Abstract

Jury Discrimination is a book of many parts. In one, Christopher Waldrep tells how two lawyers cooperated in 1906 to achieve, if only for a brief time, the racial integration of juries in Mississippi. This story is told in accessible prose that will appeal to general readers. Other parts of the book deal with the notion that defendants have a right to be tried by a jury of their peers; the congressional debate over the privileges and immunities clause of the Fourteenth Amendment; and the Supreme Court's subsequent interpretation of that clause. The discussion of these matters does justice to the complexity of the points at issue but is written in a way that will appeal only to scholars who specialize in legal history.

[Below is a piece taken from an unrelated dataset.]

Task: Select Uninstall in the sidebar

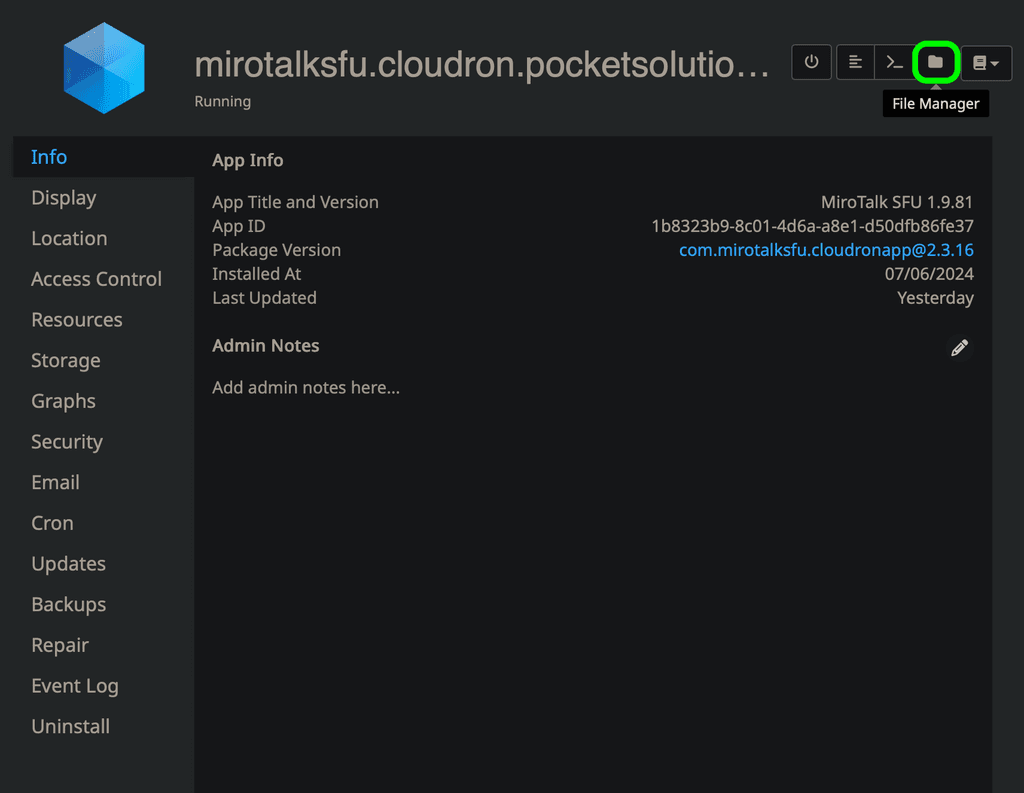Action: click(x=71, y=727)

The Fourteenth Amendment asserted, “No State shall make or enforce any law which shall abridge the privileges or immunities of citizens of the United States.” What did that mean? Was this language intended to effect a sweeping change in the relative power of the state and federal governments? Did it authorize the central government to protect the rights of individuals—including the right to serve on juries—from infringement by local authorities and groups? Even among Republican members of Congress, there was no consensus, and Waldrep acknowledges that most people in many ratifying states did not understand that the privileges and immunities clause contained revolutionary possibilities. “The question of just what power the nation now had over the states” was, Waldrep writes, “uncertain, ambiguous, and subject to judicial interpretation” (p. 85).